- _Stored data entries_:
-- Opening Marker --

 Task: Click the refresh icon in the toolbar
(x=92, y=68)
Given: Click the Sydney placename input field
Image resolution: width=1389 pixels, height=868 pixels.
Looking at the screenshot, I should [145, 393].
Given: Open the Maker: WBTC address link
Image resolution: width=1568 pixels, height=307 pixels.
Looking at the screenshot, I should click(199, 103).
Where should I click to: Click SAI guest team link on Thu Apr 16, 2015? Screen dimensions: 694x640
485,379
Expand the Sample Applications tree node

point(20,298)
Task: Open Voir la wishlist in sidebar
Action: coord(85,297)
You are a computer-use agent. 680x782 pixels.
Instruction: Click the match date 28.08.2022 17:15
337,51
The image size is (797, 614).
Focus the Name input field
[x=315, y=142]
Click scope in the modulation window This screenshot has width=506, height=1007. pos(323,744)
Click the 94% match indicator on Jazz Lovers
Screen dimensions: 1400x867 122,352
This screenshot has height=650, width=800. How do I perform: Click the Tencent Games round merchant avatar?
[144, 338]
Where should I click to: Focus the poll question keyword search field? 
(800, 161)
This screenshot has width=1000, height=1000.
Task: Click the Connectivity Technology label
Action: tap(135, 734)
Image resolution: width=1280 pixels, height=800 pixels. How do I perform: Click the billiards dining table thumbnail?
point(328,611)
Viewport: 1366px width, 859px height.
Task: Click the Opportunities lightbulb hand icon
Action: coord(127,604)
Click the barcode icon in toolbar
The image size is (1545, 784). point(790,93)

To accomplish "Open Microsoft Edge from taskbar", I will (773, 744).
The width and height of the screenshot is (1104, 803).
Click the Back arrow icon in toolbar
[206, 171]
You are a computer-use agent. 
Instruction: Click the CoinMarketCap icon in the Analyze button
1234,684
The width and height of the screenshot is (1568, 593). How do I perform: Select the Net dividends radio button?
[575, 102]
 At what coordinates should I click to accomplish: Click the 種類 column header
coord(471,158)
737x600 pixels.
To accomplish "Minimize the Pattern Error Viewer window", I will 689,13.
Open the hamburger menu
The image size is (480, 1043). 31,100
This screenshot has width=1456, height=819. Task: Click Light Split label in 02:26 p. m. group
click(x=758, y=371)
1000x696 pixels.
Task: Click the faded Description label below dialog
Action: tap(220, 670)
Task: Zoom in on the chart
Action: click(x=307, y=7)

-- Closing Marker --

- _Activity_:
Write down how many lines in the data contain "computer". Add nothing else.

- _Answer space_:
2